Pero el tiempo todo lo transforma. Cambié de ciudad, de amigos. Sin embargo, siempre estuve al tanto de la suerte de Pedro. Una tarde calurosa de septiembre –en el Caribe siempre el calor es palpable- recibo una llamada. Un amigo en común, de aquellos que pululan en el mundillo del periodismo, estaba ansioso por hablarme de las andanzas de Pedro. “¿¡Si supieras que tiene un contrato de asesoría en la Alcaldía de Barranquilla!?” En ese momento colgué el teléfono; casi lloro. No porque un cargo de esa naturaleza, predestinado a cumplir una labor social, sea deshonroso. Mi corazón se compungió al saber que Pedro el entusiasta, enemigo de cadenas y grillos morales, tendría que guardar silencio.
Es penoso cuando tenemos que callar. El Libro Sagrado le confiere a la palabra un poder elevado. Lo que digas puede ser realidad basado en la fe. Los mismos científicos no logran explicar este fenómeno. Muchos sicólogos recomiendan pertenecer a grupos religiosos para alargar la vida por medio de la palabra de Dios. Incluso, una palabra mal expresada puede causar guerras o actos deliberados. Cartagena de Indias, como Tribunal del Santo Oficio, en 1614, fue escenario de un hecho sin precedentes. Por primera vez se produjo en ese año lo que se denominó un “Auto de fe”, sancionando al hechicero Juan Lorenzo, al fraile Diego Piñeros, al carpintero Andrés Cuevas, al buhonero francés Juan Mercader, a Luis Andrea –acusado de hacer pacto con el diablo- y al portugués Francisco Rodríguez Cabral. A este último se le castigó porque rezaba mal el credo católico. Rodríguez Cabral no decía que Jesucristo «resucitó de entre los muertos» sino que «resucitó a los muertos». Le hubiera ido mejor rezando en silencio, mentalmente, sin decir palabra audible.

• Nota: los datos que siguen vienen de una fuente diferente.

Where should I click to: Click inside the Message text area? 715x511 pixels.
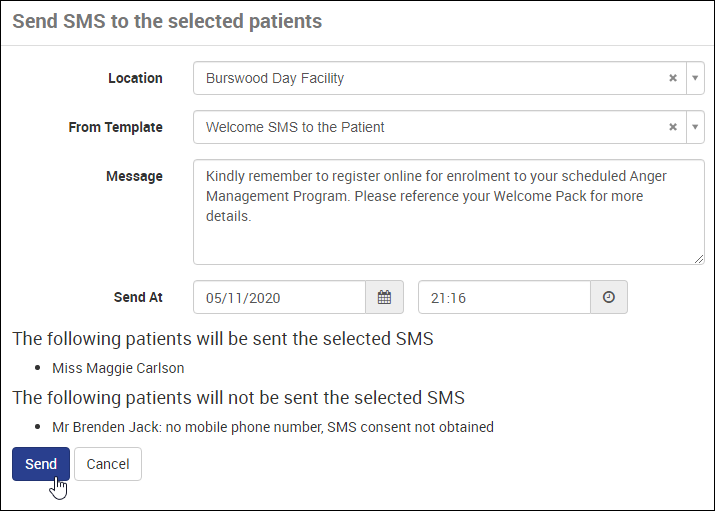coord(448,212)
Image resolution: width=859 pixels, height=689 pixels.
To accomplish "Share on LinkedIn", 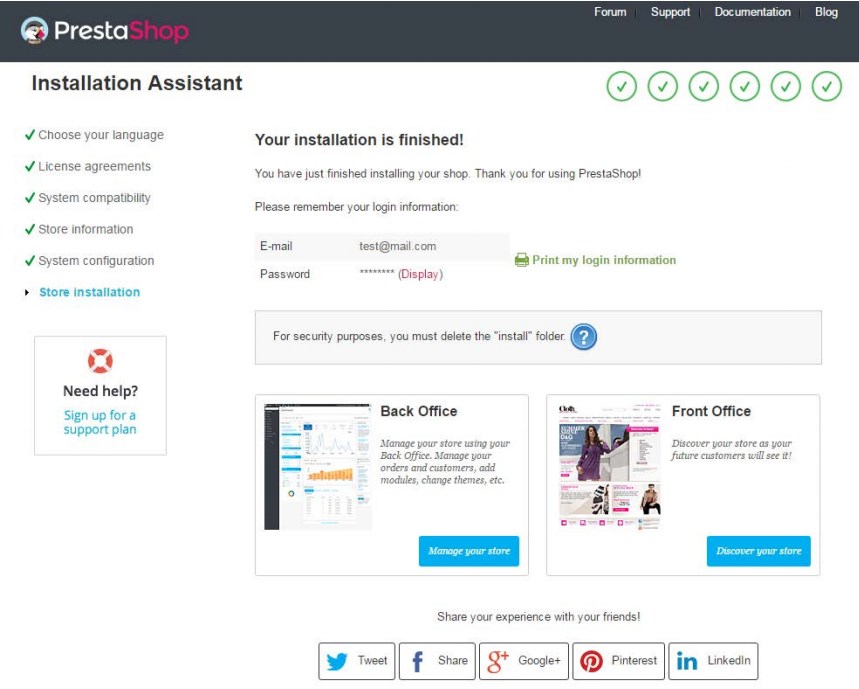I will pos(713,661).

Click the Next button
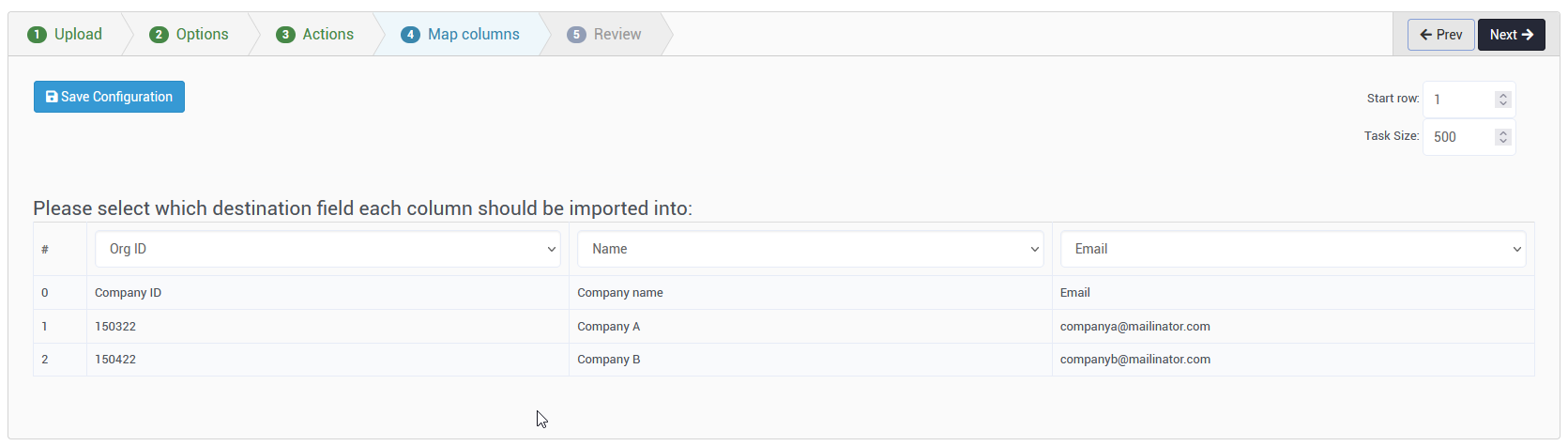(1512, 35)
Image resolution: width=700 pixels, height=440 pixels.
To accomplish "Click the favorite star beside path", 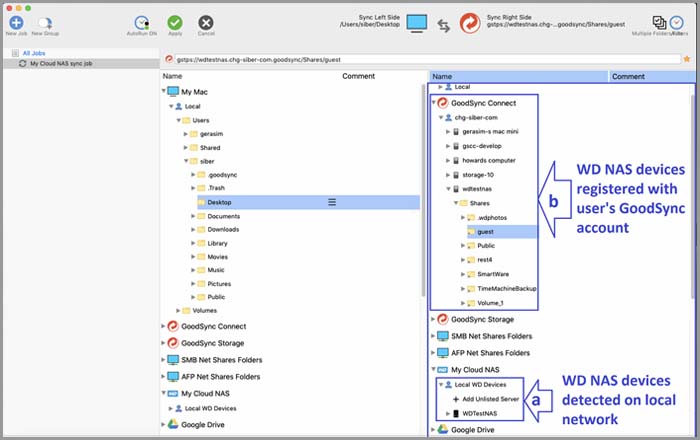I will 686,59.
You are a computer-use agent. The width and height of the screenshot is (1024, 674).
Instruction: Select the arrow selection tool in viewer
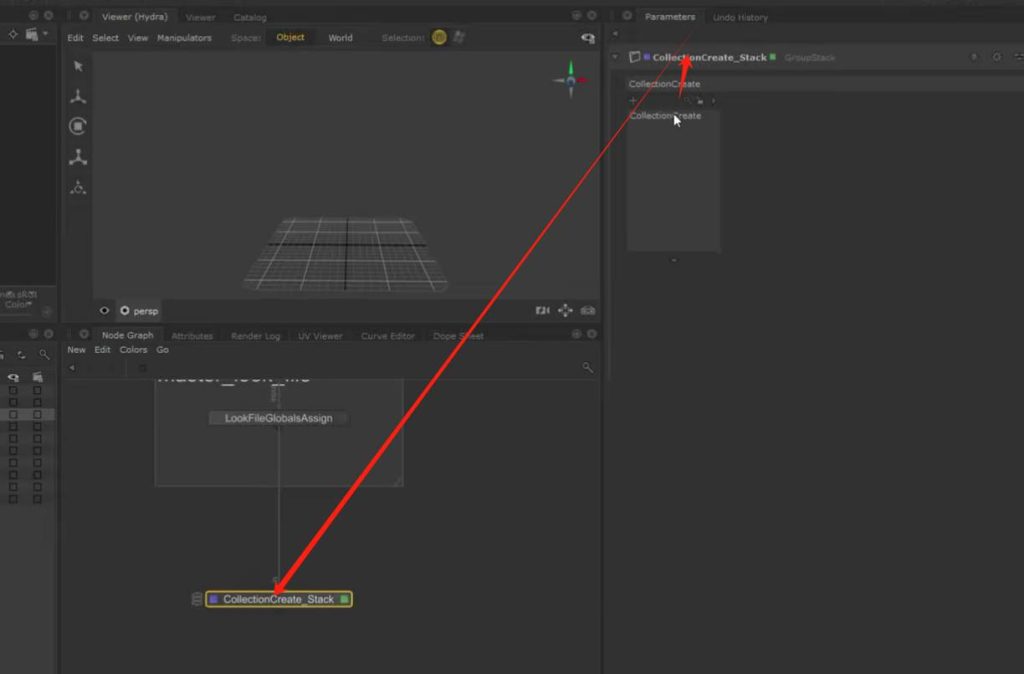coord(78,66)
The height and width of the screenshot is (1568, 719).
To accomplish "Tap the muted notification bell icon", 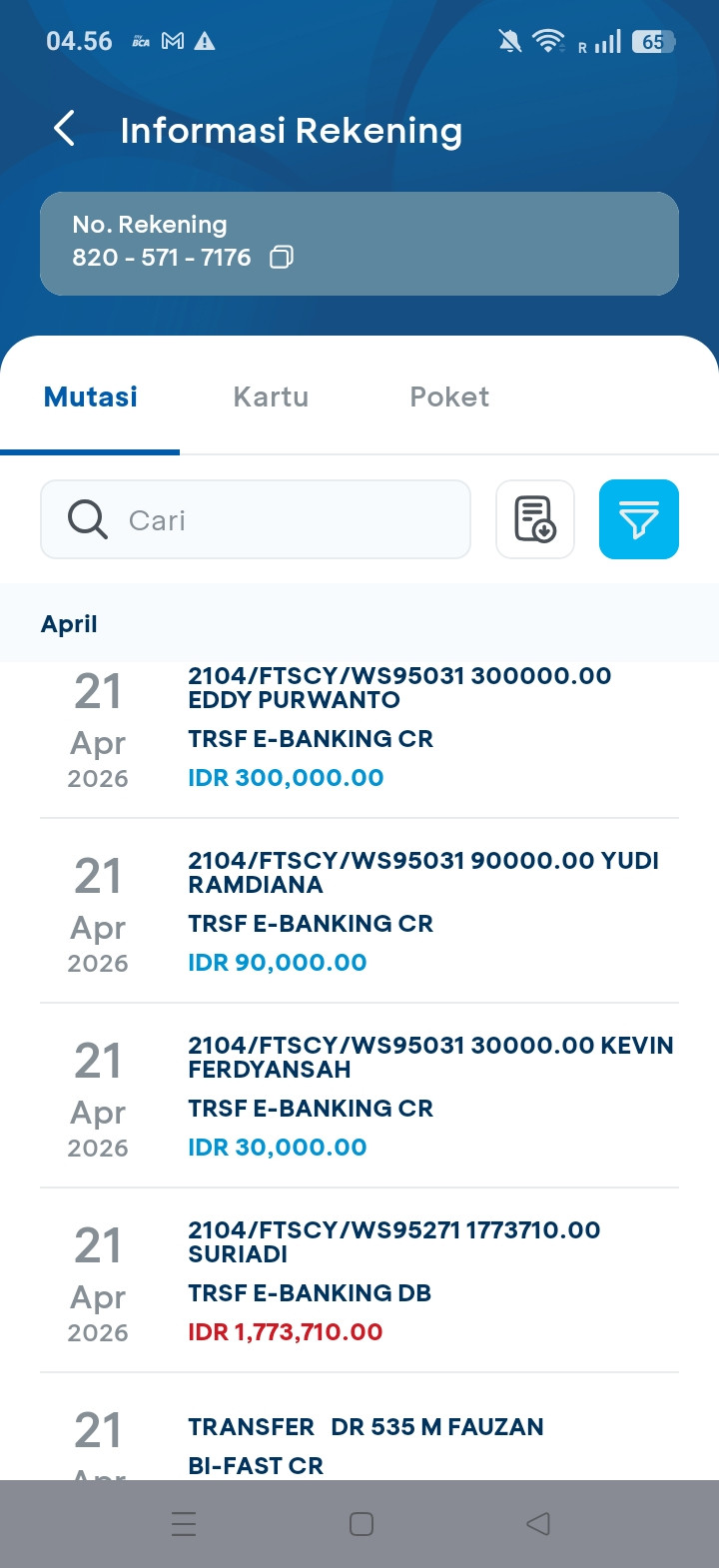I will (509, 41).
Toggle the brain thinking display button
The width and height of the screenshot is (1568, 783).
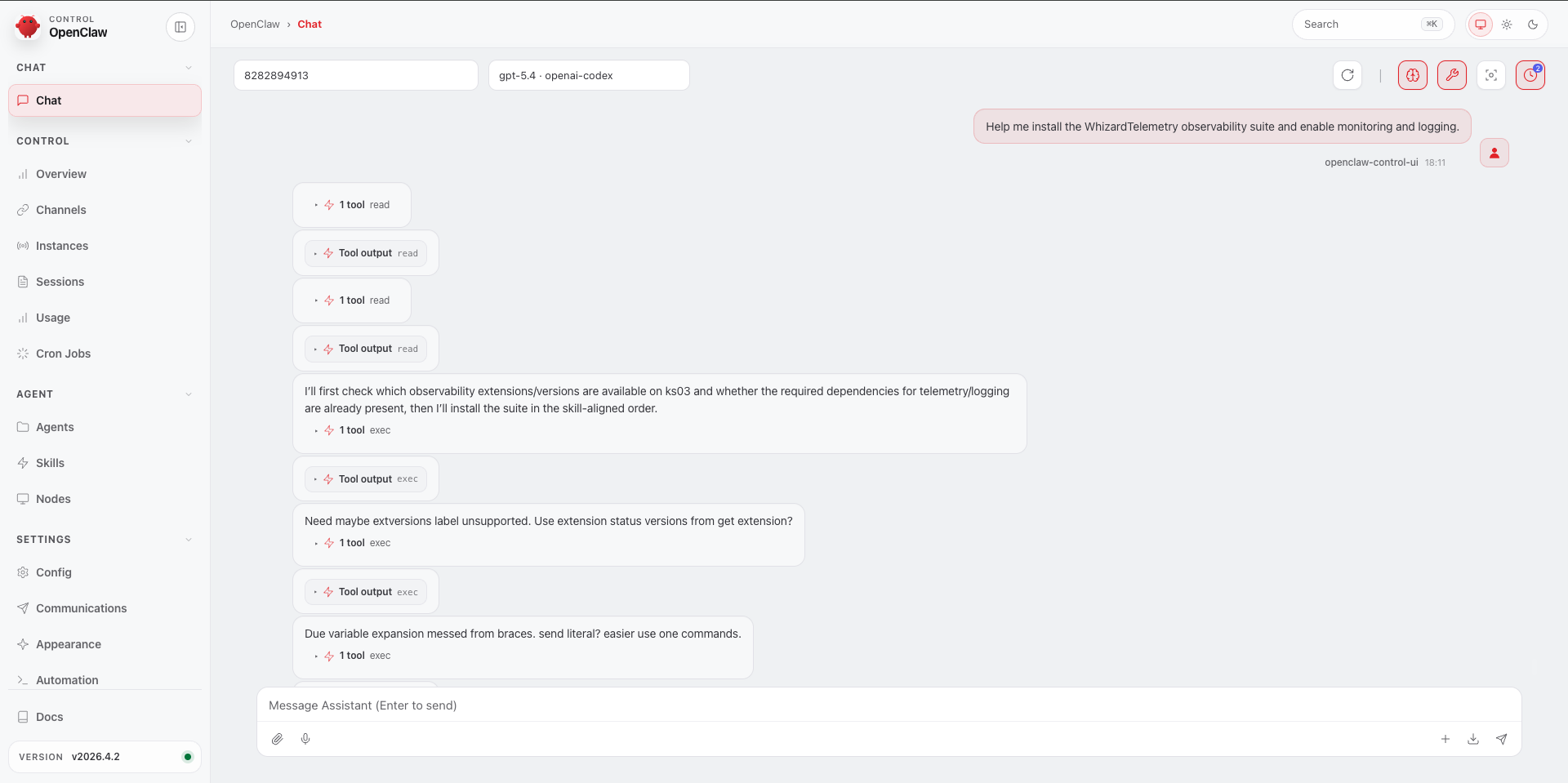[1412, 75]

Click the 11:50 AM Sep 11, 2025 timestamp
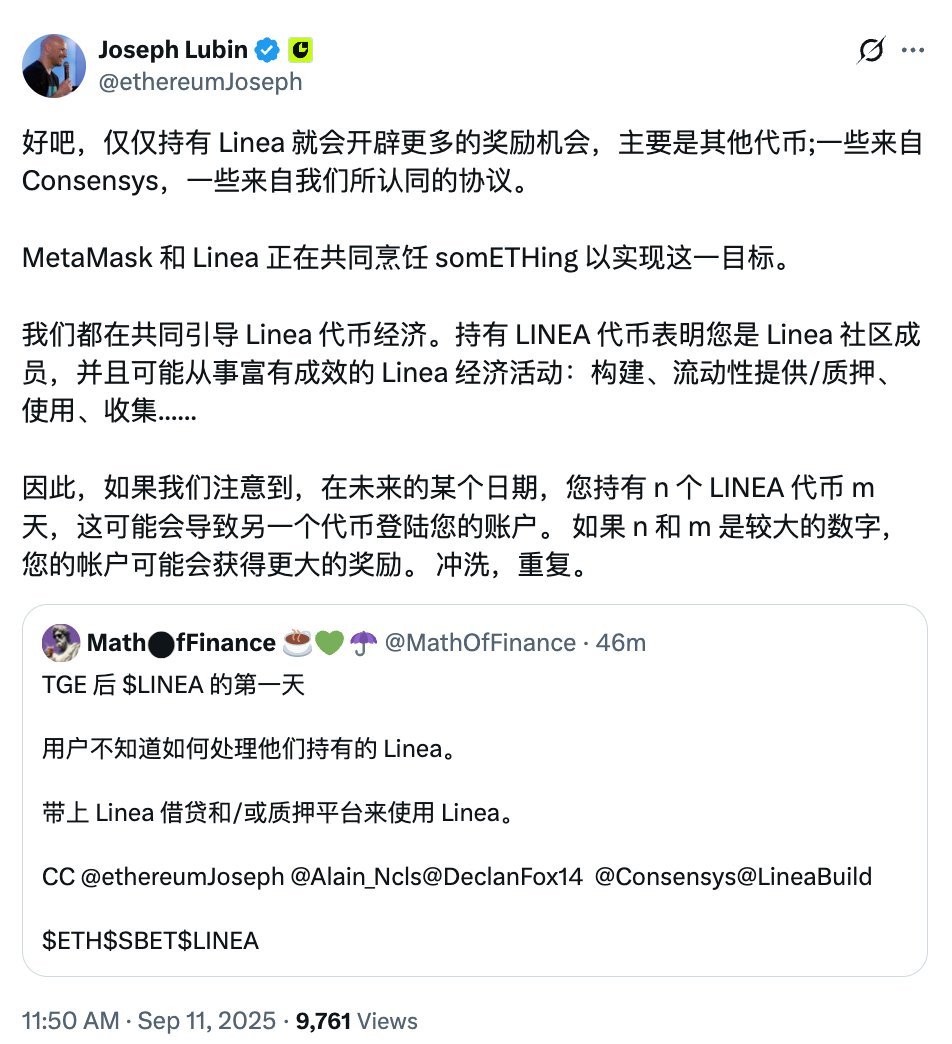pos(148,1021)
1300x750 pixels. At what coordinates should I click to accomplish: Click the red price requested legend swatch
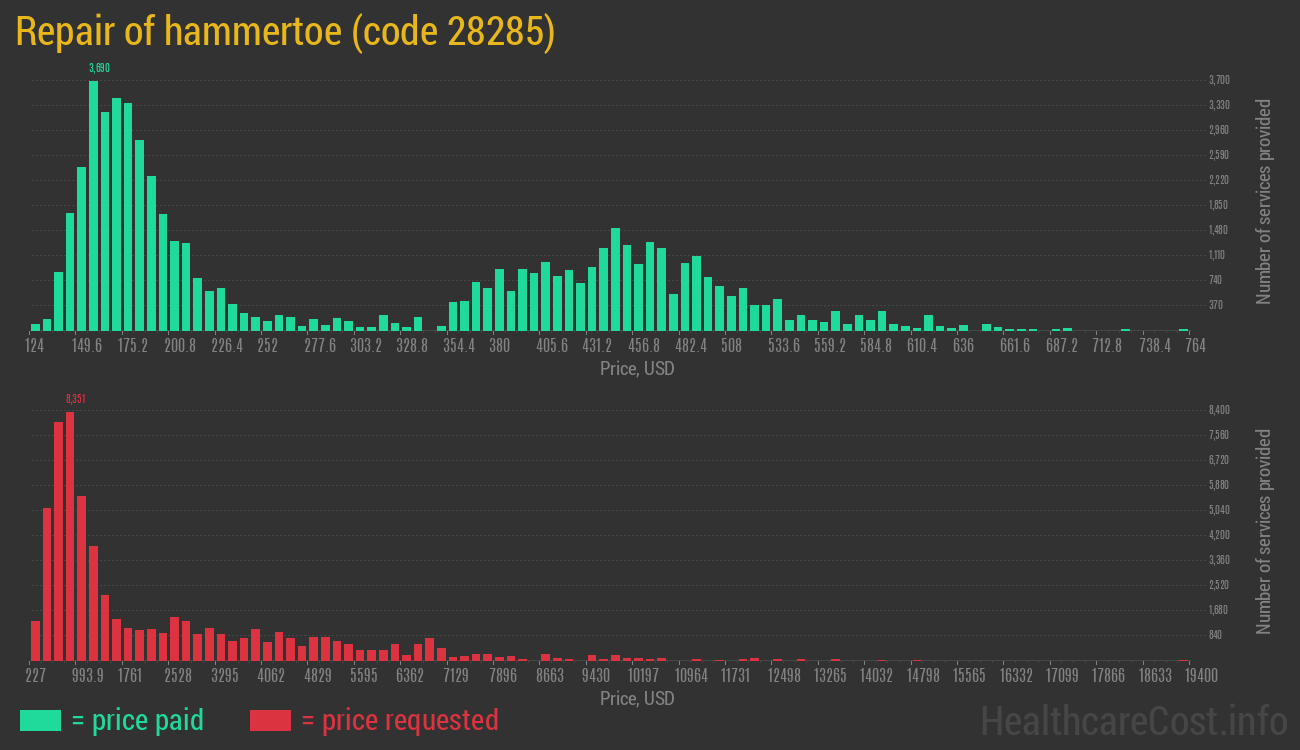coord(270,720)
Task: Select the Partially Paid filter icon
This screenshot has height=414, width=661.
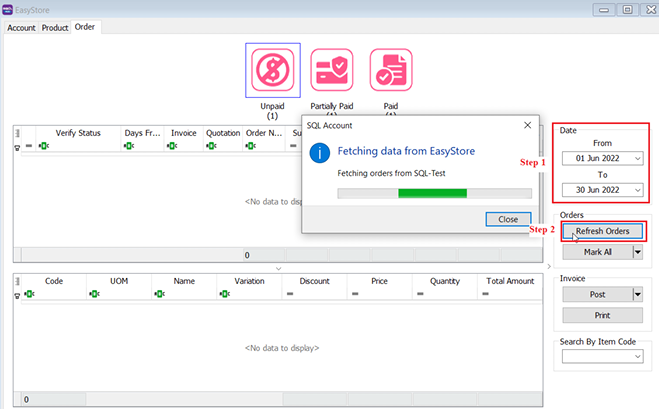Action: point(331,70)
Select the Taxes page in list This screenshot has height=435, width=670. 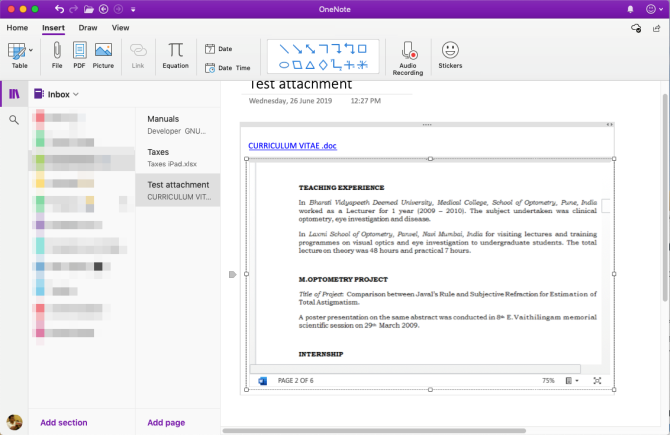[177, 157]
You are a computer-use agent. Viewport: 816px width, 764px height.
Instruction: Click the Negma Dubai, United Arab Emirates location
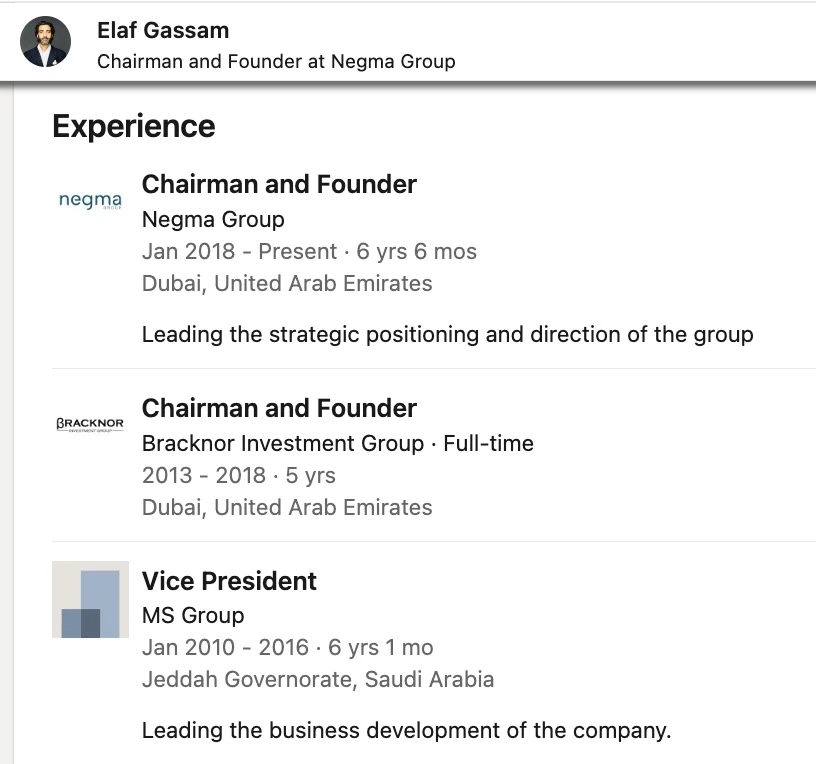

Hoy en Colombia, que ocupa el puesto 127 entre 173 países en materia de libertad de prensa, según la organización Reporteros Sin Fronteras, es mejor callar. Esa decisión se puede calificar como prudencia o cobardía. Callado no haces ruido. Los rifles lo hacen al disparar balas asesinas, pero nadie los oye. O tal vez sí, pero es conveniente decir lo contrario, o que estás perdiendo el sentido del oído y la perspectiva, pero intrínsecamente también la valentía para expresarte. Los cobardes –bajo presión cualquiera lo es- abundan en las salas de redacción de periódicos y revistas; los valientes yacen a tres metros bajo tierra o lejos de la patria, más muertos que vivos, anhelando abrazar a los suyos; o comer los alimentos que en la niñez les preparaban en casa. Los olores a vida del pasado se convierten en muerte presente, con cadenas opresoras que ahogan sueños. Ese es el precio del silencio o de la licencia para hablar. Hoy estoy convencido: Pedro finalmente tuvo la razón.